■ Written task A
Rescale the records below, everything from the line containing "Task: Choose stateroom 216 on Cello Deck" down to the end of the records. Write those lines out again with their requests, multiply every coordinate in the answers by 1.8, round to whole numbers (halves up), and leave the pictures out.

# Trainers - Suffer from sore feet



## Walesy.

Im looking for some comfy walking trainers, for every day use and also the long walks I used to do. Which I will be doing alot of just shortly given there is eff all else to do for the foreseeable. 

I do suffer from foot pain, old tendon injuries and plantar fasciitis. Which cause me considerable discomfort. 

Just wondering if anyone had any recommendations for decent foot wear, that they may have used in the past that proved to be comfy and supportive? I had a google, but there is so many option and marketing BS. 

Im not a 'designer' type of guy, so if its Asda Trainers then so be it. I aint bothered. 

TIA


----------



## sharrkey

I’ve arthritis in my knee and changing to Adidas ultraboost has made a dramatic difference for me, good support, very lightweight but more importantly for me was impact on walking for knees and back pain. 

Adidas do seem to be a smaller fitting for most ultraboost so a size up is recommended 


Sent from my iPhone using Tapatalk Pro


----------



## Kerr

You'd probably be better with boots or shoes designed for walking. 

When it comes to trainers I find New Balance more comfortable than other brands. The more expensive the more comfortable they get usually. 

There's often good deals on New Balance trainers in the Offspring sales.


----------



## Andyblue

I’d agree with Kerr over the walking shoes - I’ve found a huge improvement with wearing them over trainers (even good ones) if I’ve been on my feet / walking a lot, at a race meeting for example - I’ve not got sore / painful / aching feet / ankles. 

And a decent pair of walking shoes aren’t expensive either...


----------



## Rappy

Agree with the guys above :thumb:

I have both North Face walking boots & Merrell walking shoes


----------



## BrummyPete

Insoles help a lot too, my work magnums are nasty without decent ones in, they really do change the feel of the boot, maybe worth a look, I personally use wolverine insoles from arco and they have cracking support


----------



## SteveW

I don't have any issues regarding pain etc so it may be irrelevant, but I really rate the Karrimor trainers/walking shoes that you can get for not a lot of money in Sports Direct.

■ Written task B
Repeat word for word the part of the forum thread on trainers for sore feet that runs from "Im looking for" down to "for the foreseeable.".

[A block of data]
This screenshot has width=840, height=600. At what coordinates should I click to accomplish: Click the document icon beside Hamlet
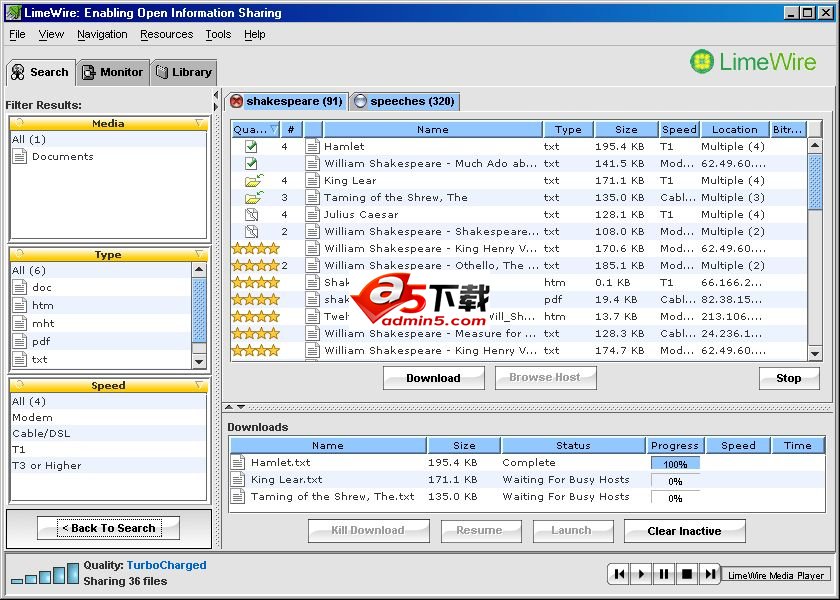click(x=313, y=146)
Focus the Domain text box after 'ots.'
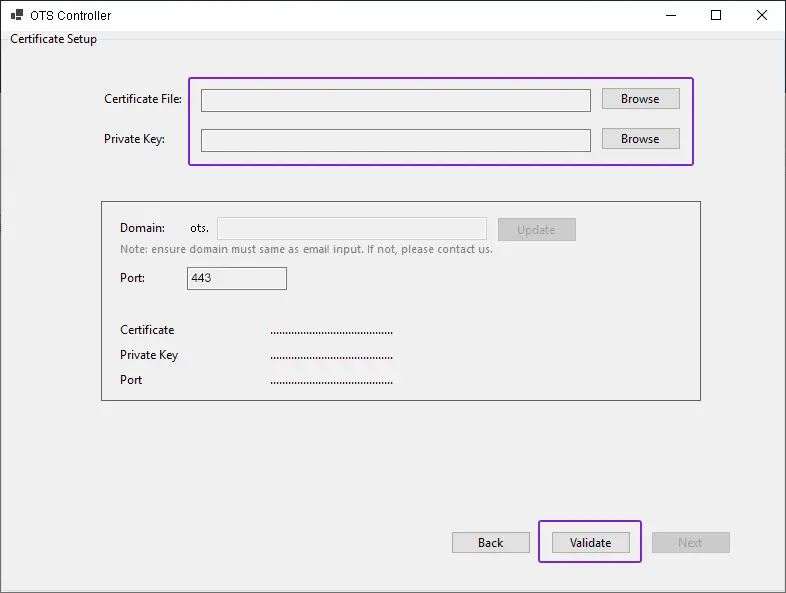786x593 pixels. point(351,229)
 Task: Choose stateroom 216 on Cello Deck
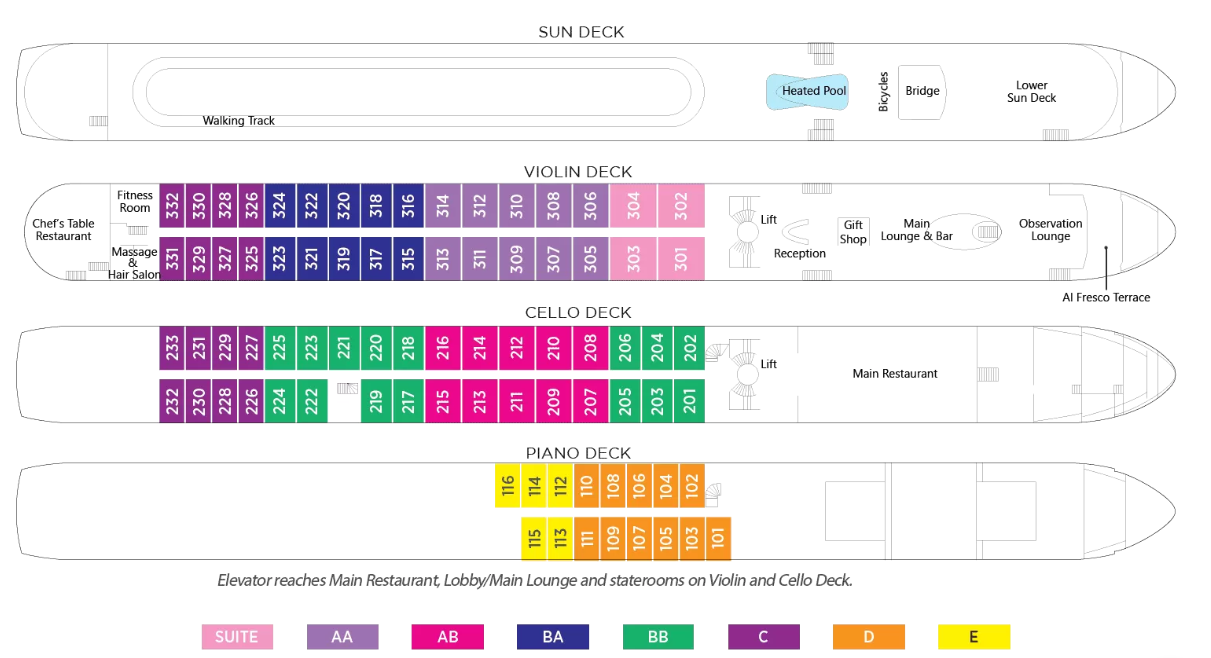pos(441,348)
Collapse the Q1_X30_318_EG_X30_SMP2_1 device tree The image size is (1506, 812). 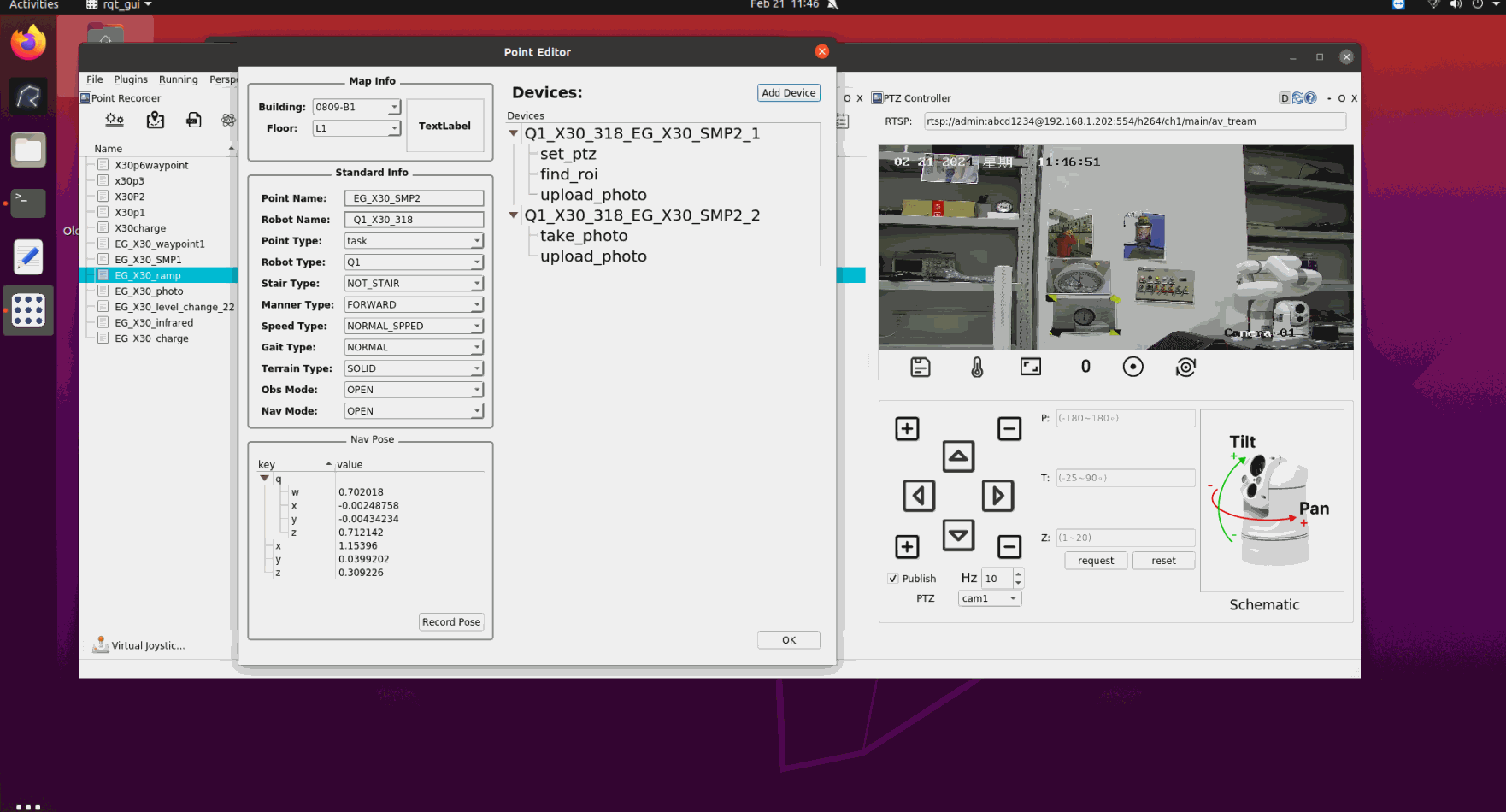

■ Complete answer A
 Task: Choose stateroom 216 on Cello Deck
pos(794,626)
Collapse the Q1_X30_318_EG_X30_SMP2_1 device tree The image size is (1506, 812). 

■ Complete answer B
Im looking for some comfy walking trainers, for every day use and also the long walks I used to do. Which I will be doing alot of just shortly given there is eff all else to do for the foreseeable.